**SUPPLIED TEXT**
↓↓↓

Perhaps you consider my perspective a little narrow, and you’d be right: I’m an academic computer user. I have no investment in what “the market dictates” or “the ecosystem” says about what kind of development tools I should use. I make my own decisions about these things. I have the “luxury” of caring mostly about my freedom. Doesn’t that seem wrong to you? If you are in a job where you don’t feel it’s valid to consider your civil rights and the rights of your coworkers, neighbors and friends, maybe you’re in the wrong place.
- iPad-style tablets will fundamentally change the “PC industry”
- Android tablets will overtake the iPad soon
- Microsoft has missed the boat
First let’s get something straight, the interviewer says that the iPhone is “revolutionary” and that Apple invented the tablet. Both those statements are complete Apple hype. Microsoft had tablets before Apple did. Nor did Apple or Microsoft invent touchscreens. Touchscreens have been around for almost as long as the mouse, and they have always been used to lull computer users into thinking that they’re doing something “fundamentally different,” the same way Apple did in the eighties with their other invention, the WIMP GUI. Oh wait, Xerox invented that.
The idea that the iPhone is revolutionary is hype spread by people who think Steve Jobs getting a cup of coffee is revolutionary.

↑↑↑

**EXERCISE 1**
Set down the section of the commentary on tablets from "Perhaps you consider" up to and including "the wrong place.".
**EXERCISE 2**
Resume the commentary on tablets, carrying on after its final sentence.

**Data excerpts**

↓↓↓

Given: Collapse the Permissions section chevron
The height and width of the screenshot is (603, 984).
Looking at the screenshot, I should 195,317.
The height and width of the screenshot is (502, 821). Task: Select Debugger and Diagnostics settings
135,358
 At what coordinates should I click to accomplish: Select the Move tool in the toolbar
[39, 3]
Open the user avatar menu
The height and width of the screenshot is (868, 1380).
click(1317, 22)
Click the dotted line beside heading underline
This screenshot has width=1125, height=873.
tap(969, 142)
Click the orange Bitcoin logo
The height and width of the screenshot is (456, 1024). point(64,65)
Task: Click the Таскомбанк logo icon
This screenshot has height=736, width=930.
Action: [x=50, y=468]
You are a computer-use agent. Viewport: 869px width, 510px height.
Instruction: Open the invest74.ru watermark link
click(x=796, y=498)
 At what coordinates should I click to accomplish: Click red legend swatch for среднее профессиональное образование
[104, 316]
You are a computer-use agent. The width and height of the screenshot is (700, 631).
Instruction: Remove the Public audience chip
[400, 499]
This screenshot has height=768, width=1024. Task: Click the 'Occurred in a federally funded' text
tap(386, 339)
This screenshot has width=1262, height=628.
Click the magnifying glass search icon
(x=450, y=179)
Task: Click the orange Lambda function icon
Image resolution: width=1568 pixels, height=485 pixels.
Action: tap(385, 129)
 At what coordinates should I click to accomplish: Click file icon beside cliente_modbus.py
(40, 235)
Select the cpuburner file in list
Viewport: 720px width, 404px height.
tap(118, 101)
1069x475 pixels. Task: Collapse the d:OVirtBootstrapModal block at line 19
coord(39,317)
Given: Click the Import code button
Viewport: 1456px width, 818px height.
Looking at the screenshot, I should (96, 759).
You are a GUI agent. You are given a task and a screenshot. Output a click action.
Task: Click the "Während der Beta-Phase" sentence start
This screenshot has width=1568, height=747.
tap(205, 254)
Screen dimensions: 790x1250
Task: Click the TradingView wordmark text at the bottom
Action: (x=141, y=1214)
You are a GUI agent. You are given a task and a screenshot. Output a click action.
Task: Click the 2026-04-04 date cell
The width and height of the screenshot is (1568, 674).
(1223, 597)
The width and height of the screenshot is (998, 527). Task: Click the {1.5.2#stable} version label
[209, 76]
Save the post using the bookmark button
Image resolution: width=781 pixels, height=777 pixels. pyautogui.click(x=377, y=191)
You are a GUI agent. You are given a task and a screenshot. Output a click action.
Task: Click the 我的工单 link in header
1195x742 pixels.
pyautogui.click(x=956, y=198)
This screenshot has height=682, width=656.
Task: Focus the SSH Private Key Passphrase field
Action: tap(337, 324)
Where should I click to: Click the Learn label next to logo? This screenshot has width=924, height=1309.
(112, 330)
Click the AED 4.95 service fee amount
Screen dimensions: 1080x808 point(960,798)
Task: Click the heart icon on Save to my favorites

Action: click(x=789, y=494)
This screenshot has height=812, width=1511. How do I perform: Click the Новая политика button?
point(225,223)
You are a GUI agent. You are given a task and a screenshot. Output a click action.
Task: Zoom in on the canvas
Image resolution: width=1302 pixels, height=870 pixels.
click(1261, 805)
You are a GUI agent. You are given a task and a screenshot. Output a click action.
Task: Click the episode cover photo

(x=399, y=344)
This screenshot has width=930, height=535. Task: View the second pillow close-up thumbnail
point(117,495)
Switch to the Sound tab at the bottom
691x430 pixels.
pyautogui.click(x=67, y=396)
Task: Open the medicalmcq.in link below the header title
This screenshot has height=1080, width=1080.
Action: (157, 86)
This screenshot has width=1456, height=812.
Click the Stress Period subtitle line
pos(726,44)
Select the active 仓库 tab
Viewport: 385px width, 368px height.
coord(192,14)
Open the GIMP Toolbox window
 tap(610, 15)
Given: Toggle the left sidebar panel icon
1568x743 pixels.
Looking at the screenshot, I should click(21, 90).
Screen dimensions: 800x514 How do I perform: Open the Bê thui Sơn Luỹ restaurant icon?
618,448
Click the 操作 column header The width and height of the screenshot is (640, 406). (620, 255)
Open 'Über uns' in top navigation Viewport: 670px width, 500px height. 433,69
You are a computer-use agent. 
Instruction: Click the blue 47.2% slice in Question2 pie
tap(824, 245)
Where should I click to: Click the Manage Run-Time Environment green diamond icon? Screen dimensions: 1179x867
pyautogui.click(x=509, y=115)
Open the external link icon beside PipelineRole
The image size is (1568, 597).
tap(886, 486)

↑↑↑

**REPLY 1**
Perhaps you consider my perspective a little narrow, and you’d be right: I’m an academic computer user. I have no investment in what “the market dictates” or “the ecosystem” says about what kind of development tools I should use. I make my own decisions about these things. I have the “luxury” of caring mostly about my freedom. Doesn’t that seem wrong to you? If you are in a job where you don’t feel it’s valid to consider your civil rights and the rights of your coworkers, neighbors and friends, maybe you’re in the wrong place.

**REPLY 2**
As to the analyst’s assertions: all I can say is “good.” Finally people will know that hardware companies other than Apple can produce a good product. I think it’s okay for tablet PCs to become more common, they look actually useful, as opposed to many laptops that are still too bulky to be portable, and still too slow to be useful. I might even want a Meego tablet, because it would save me from carrying a lot of things. I’m not going to stop using paper, but I might find a tablet useful.
If Android overtakes the iPad, again “good,” but that’s not necessarily a “great day for freedom.” We in the Free Software community need to put less stock in what business world people think about these trends. People in business care about money — they don’t care about what’s done well, what’s actually helps people get their jobs done, or about what’s ethical. We need to push software freedom where it really matters: in schools. As soon as I have kids in public school I will be at school board meetings and city council meetings telling them about Free Software. If kids start using tablets in school, then they sure as hell better have free software on them — and the schools need to enable and encourage them to use it — or we will be sending the message of “good for business, good for society,” to our kids. That is the wrong message to send to kids.
For the analyst’s last point, it’s more like “about time.” Finally people are starting to see how much Microsoft sucks. If it takes a product from Apple to show them, then so be it. I’m just glad that a sorta-free alternative (Android) is out there. There is also a mostly free alternative in Meego. I’m disappointed that it’s taken most people (including me) over twenty years to wake up and smell the coffee brewing near Seattle, but that fact that it’s finally happening is great news for everyone.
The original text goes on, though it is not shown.